So this is not a book review. It’s the story of how a book can make us see the tragedy of George Bush and the Patriot Act without mentioning either one.
A perfect topic as we observe the event that took us into war with Japan and ponder our future in Iraq.
It’s all in historian John M. Barry’s The Great Influenza from Penguin Books.
Let’s get right to George and the Patriots, or how it all began 88 years ago.
Woodrow Wilson seems as close to a religious-crusader president as we’ve had until the current one. Historian Barry says Wilson’s convictions with no signs of self-doubt made him “one of those rare men who believed almost to the point of mental illness in his own righteousness.”
When he took us to war against Germany, he said, “I will not cry peace so long as there is sin and wrong in the world. America was born to exemplify that devotion to the elements of righteousness which are derived from the revelations of Holy Scripture.”
Haven’t we heard that someplace else?

▶ **Information supplied**:
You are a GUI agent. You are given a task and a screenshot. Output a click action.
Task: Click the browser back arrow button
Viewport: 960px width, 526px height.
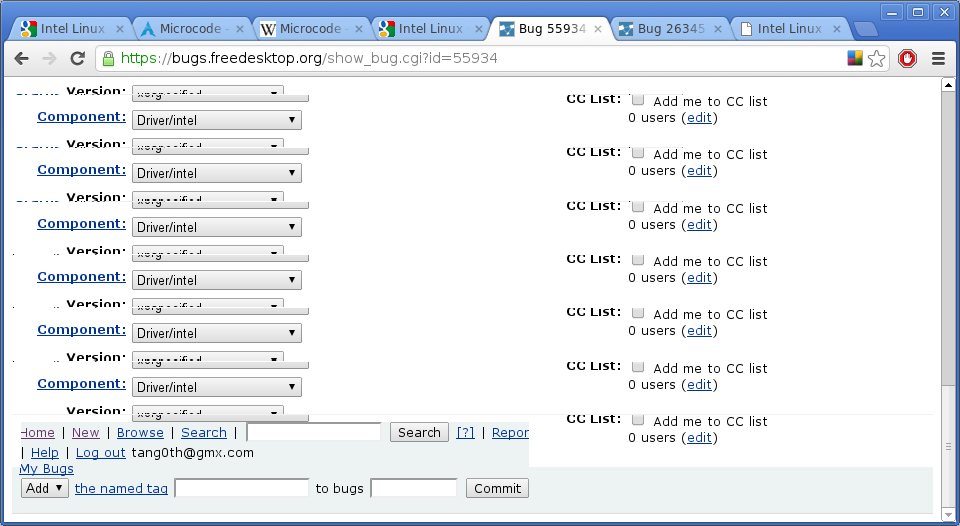(x=22, y=59)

▶ **Task description**:
Reproduce the portion of the essay starting with "A perfect topic" and going on through "88 years ago.", swapping "88 years ago" for "nearly nine decades ago". The material that precedes this note was drawn from a separate source.

▶ **Finished task**:
A perfect topic as we observe the event that took us into war with Japan and ponder our future in Iraq.
It’s all in historian John M. Barry’s The Great Influenza from Penguin Books.
Let’s get right to George and the Patriots, or how it all began nearly nine decades ago.